→ **作業内容**:
1. 東京医科大への成績開示請求の記事から、「さらに希望者が出れば、2回目、3回目の請求もしていくという。」を含む語句で始まり「しれないと思い、ショックだ」」で終わる部分を、一字も変えずに再現してください。
2. 東京医科大への成績開示請求を伝える記事を、示された最後の文の後から書き進めてください。

→ **抜粋**:
東京医科大に成績開示を集団請求。女性差別入試の受験生20数人

請求者は他の大学医学部に進学した人や浪人を続けている人、すでに医師になった人などがいるという。
医学部入試における女性差別対策弁護団の会見=文部科学省
医学部入試における女性差別対策弁護団の会見=文部科学省
JUN TSUBOIKE/HUFFPOST JAPAN

東京医科大の女子受験生の入試点数の操作で不当な扱いを受けたとして、同大の受験生20数人が、入試の成績の開示と受験料、慰謝料などを同大に請求することが分かった。10月24日、弁護士約65人で作る「医学部入試における女性差別対策弁護団」が文科省で開いた会見で明らかにした。

請求するのは2006年度から2018年度入試で同大を受験した女性20数人。他の大学医学部に進学した人や浪人を続けている人、就職した人、医師になった人などがいるという。

請求内容は次の通り。

・入試成績の開示

・受験料6万円

・慰謝料10万円

・受験の際の交通費や宿泊料

*すべて受験年度ごとに請求

さらに希望者が出れば、2回目、3回目の請求もしていくという。

また弁護団は、「入試の成績開示の結果で、点数操作がなければ合格していた人は、個別の賠償請求をすることもありえる」として、訴訟の可能性にも言及した。今後の訴訟費用や弁護団の活動経費を賄うため、クラウドファンディングサイト「ReadyFor」で250万円を目標に寄付を募っている。11月23日には東京都内で当事者の説明会も開く予定という。

弁護団が8月に実施した電話相談には55件の相談が寄せらたほか、100通以上のメールも届いているという。

「何年も受験して、不合格になったので、別の仕事をしている。自分の能力が足りないと思っていたが、不正な点数操作で不合格になったかもしれないと思い、ショックだ」

「小さいときから医者になりたいと夢を持っていた。もし合格していたら、わたしの人生は大きく変わっていたと思う。受験の結果を知りたい」

――などの声が寄せられているという。

弁護団は「東京医大も当事者に一定の対応(賠償行為)をするだろうが、不合格で別の道を余儀なくされるなど、遺失利益の観点から、請求でとどまる問題ではないと考えている。個別の賠償請求をすることもありえる」などと話している。

弁護団のクラウドファンディングのサイト
弁護団のクラウドファンディングのサイト

■入試差別、文科省が「少なくとも6大学」と報告

東京医科大学に端を発した入試差別を巡っては、10月下旬に入り、同大の第三者委員会や文部科学省による調査結果が相次いで報告されている。

→ **記録データ**:

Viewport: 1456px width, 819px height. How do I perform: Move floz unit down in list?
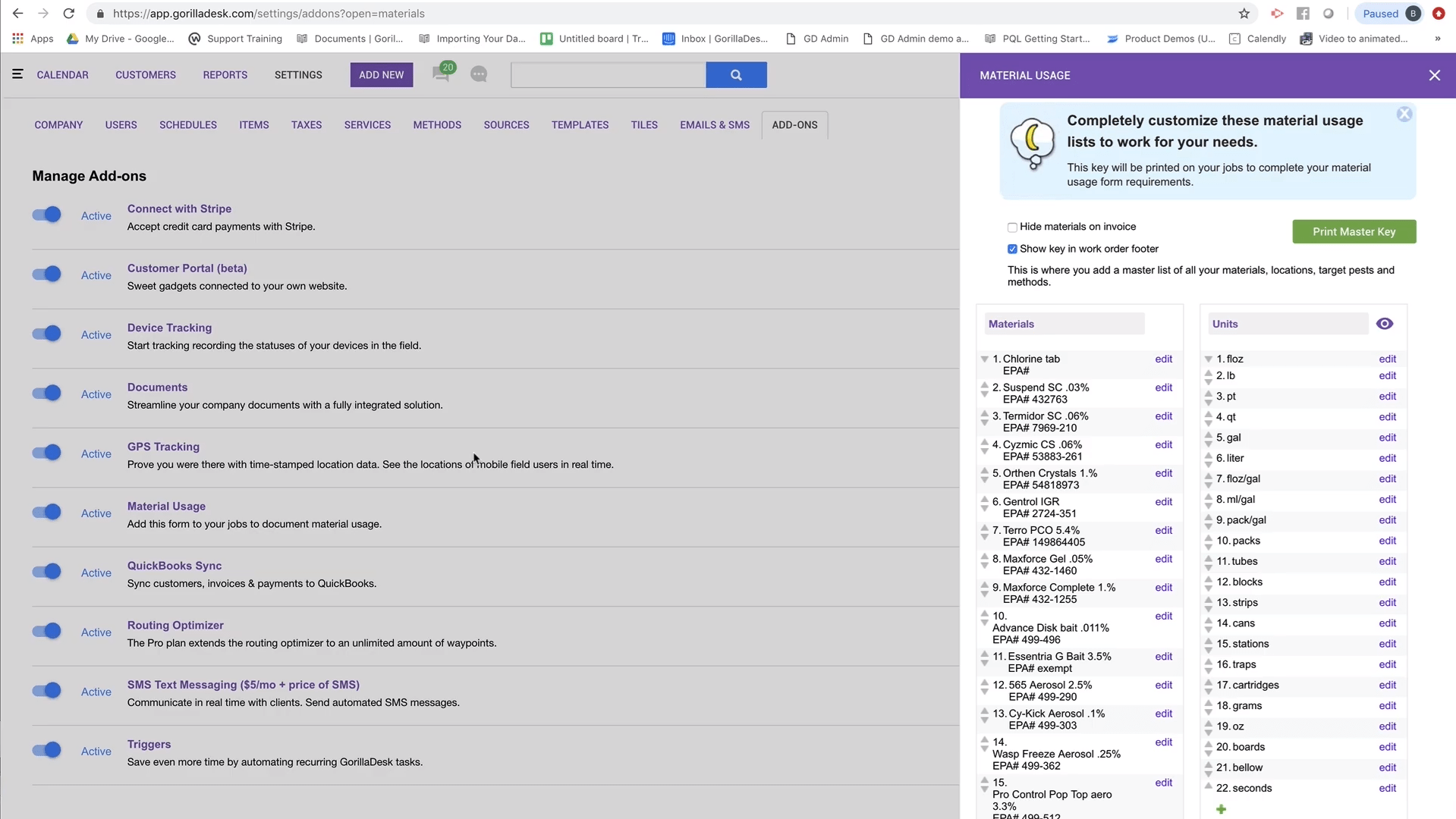click(1208, 359)
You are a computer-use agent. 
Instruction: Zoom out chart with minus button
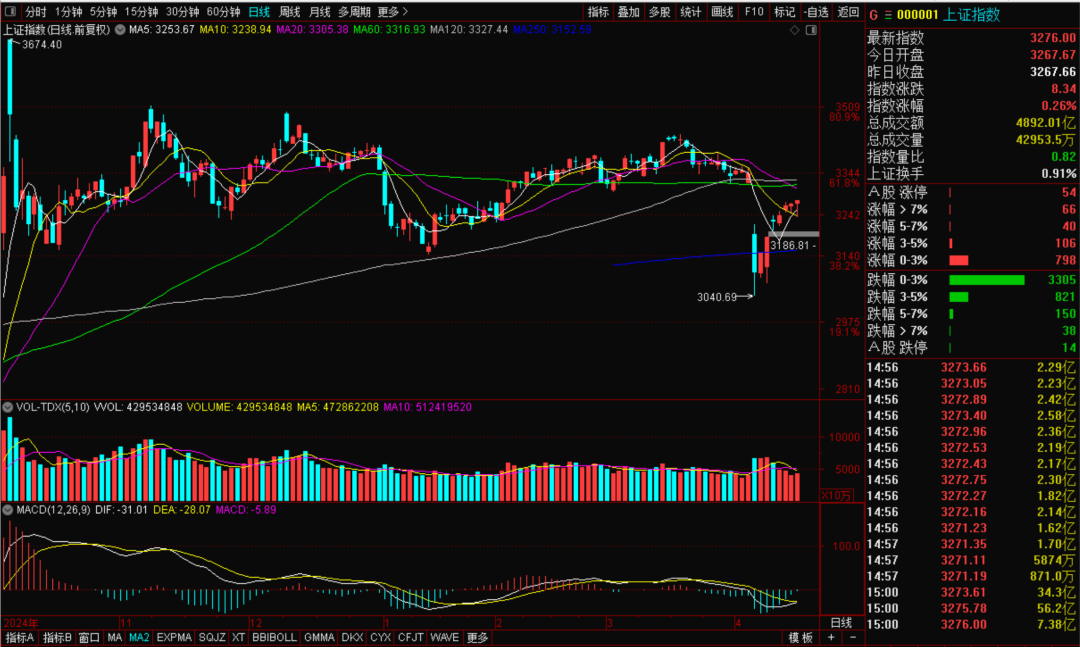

→ **解答一覧**:
1.
さらに希望者が出れば、2回目、3回目の請求もしていくという。

また弁護団は、「入試の成績開示の結果で、点数操作がなければ合格していた人は、個別の賠償請求をすることもありえる」として、訴訟の可能性にも言及した。今後の訴訟費用や弁護団の活動経費を賄うため、クラウドファンディングサイト「ReadyFor」で250万円を目標に寄付を募っている。11月23日には東京都内で当事者の説明会も開く予定という。

弁護団が8月に実施した電話相談には55件の相談が寄せらたほか、100通以上のメールも届いているという。

「何年も受験して、不合格になったので、別の仕事をしている。自分の能力が足りないと思っていたが、不正な点数操作で不合格になったかもしれないと思い、ショックだ」

2.
同大の第三者委員会が23日に公表した一次報告書では、2017年度と2018年度の入試で55人の女子受験生が、本来は合格ラインに達していたのに「不合格」となっていたことが明らかになった。

この点について、弁護団の角田由紀子・共同代表は「本来なら合格していた女性が55人いたことに衝撃を受けた。今回のケース(入試での女子差別)は文科省の別の調査(同省幹部の子どもの裏口入学問題)が発覚しなければ、そのまま闇に葬られていた。当事者はどんなに傷ついたかと思う。多少なりとも入試での女子差別が是正されることで希望が見えてきたら、と思う」と話した。

また、同時に、全医学部を対象とした文科省の緊急調査の中間まとめで、大学名は明らかにされていないものの、少なくとも6大学で「不適切な入試の疑いが高い」とされた。

この点について、角田共同代表は「大学名を早急に公開するべき。出願期限が迫る中、受験校がどうなのかが不明な状態でいることは受験生には大変残酷なこと」と指摘した。

さらに、同省の中間まとめに盛り込まれた「募集要項等の役割と入学者選抜の公正性」の項目についても言及。「(東京医大の女性差別入試が明らかになった)8月時点で、文科省はあらかじめ告知されていれば(選抜で男女を区別すること自体は)問題ないかのような考えを示していたが、中間まとめでも、その考えは変わっていないかのような表現がある。大きな間違いだ。差別をしますよ、と告知すれば差別は許されるのか。差別をしないのは当然の了解。考えを改めてもらいたい」と指摘した。